Last week, I advised you to write without editing. Today it's time to edit. No one ever writes a first draft fit for print. Everyone needs to self-edit, to tighten their words so they sparkle.

In my 21 years of mission work, our printed newsletters could only be one sheet of paper, occasionally front and back of that one sheet. We had to have a theme and be concise, telling one main story. Today, I get free-flowing and never-ending email updates from friends of the harvest. It's too much. When you take time to trim your material, you'll find it has more impact and is more readable. After all, what's the point of writing if it's not read?

Whole books are devoted to the topic of self-editing. I'll try to distill a few tips for you that helped me:

1. Organize your material.
Make sure you have a theme that comes across. Each story (or chapter) needs a beginning, middle, and end. Unanswered questions or unresolved tension will keep people reading.

2. Show, don't tell.
Rather than give a long narrative explanation (telling), let the reader enter the story and see for herself (showing). Example: Don't explain that someone was angry. "He slammed the door" gets the point across.

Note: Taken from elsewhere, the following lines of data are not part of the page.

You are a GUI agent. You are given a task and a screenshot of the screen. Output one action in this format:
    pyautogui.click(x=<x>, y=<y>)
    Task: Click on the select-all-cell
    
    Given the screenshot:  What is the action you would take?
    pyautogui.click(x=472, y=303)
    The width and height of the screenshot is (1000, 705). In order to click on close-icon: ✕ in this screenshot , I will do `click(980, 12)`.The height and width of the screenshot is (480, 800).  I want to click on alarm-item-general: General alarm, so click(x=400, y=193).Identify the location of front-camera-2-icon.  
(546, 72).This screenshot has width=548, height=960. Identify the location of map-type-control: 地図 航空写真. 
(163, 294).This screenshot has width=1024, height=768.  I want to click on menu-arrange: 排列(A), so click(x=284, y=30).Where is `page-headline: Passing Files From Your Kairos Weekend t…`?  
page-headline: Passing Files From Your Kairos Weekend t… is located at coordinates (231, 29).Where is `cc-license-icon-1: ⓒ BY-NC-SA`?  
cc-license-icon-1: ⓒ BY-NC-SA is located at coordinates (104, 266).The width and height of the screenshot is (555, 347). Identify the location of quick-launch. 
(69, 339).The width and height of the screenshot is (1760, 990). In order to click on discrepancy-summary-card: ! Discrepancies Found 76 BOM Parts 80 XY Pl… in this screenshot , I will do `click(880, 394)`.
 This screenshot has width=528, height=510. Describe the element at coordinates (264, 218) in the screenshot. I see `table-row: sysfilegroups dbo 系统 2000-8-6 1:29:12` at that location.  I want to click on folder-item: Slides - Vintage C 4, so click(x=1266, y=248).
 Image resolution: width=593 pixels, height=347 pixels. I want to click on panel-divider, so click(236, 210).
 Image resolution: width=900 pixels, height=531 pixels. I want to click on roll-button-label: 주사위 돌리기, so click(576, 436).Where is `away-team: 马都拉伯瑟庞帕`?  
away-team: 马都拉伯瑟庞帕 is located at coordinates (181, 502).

3. Limit adverbs and adjectives by using strong verbs and nouns.
Change "Susie walked very slowly" to "Susie plodded" (or sauntered, ambled, or strolled). Instead of "the cute, small house" use "the bungalow" or "the cottage."

4. Read your writing out loud.
That way, you can hear the rhythm, catch things to fix (such as the same word used repetitively), make sure it flows.

5. Less is always better.
I'm applying this principle now as I hang pictures and organize things in our new house. (Yes, we made it to North Carolina after spending Thanksgiving week driving cross-country!) I'm editing our belongings.

It's painful to bury treasures in the closet, and it's painful to delete your darling words. Maybe I should have put more time into editing this blog instead of our knick-knacks. I admit. I'm learning, too.

It's a lifelong process to polish your words and make them shine.

Encouragement from the Pros to Polish Your Story:

"Use the right word and not its second cousin." Mark Twain

"Have something to say and say it as clearly as you can. That is the only secret of style." Matthew Arnold

"Omit needless words." Rule 17 of The Elements of Style by William Strunk, Jr. and E.B. White

"The secret of good writing is to strip every sentence to its cleanest components. There's not much to be said about the period except that most writers don't reach it soon enough." William Zinzer

"The business of the novelist is not to relate great events, but to make small ones interesting." Arthur Schopenhauer

"Caress the detail, the divine detail." Vladimir Nabokov

"Details make stories human, and the more human a story can be, the better." Ernest Hemingway

"Revise and revise and revise - the best thought will come after the printer has snatched away the copy." Michael Morahan


Don' Forget! Send in your stories this week! The contest ends December 14th. . . see the sidebar for details. Value your voice and your story...we sure do!

2 comments:

Wendy said...

Sigh, I wish I could. Here in Australia the kids are on summer school holidays and we're preparing for a 2 1/2 week tour round family for the first Christmas we've been at home for for five years! No time this time, but maybe next time (if there is a next time)?

Anonymous said...

Enough said. (I like the quote about not reaching the period soon enough.)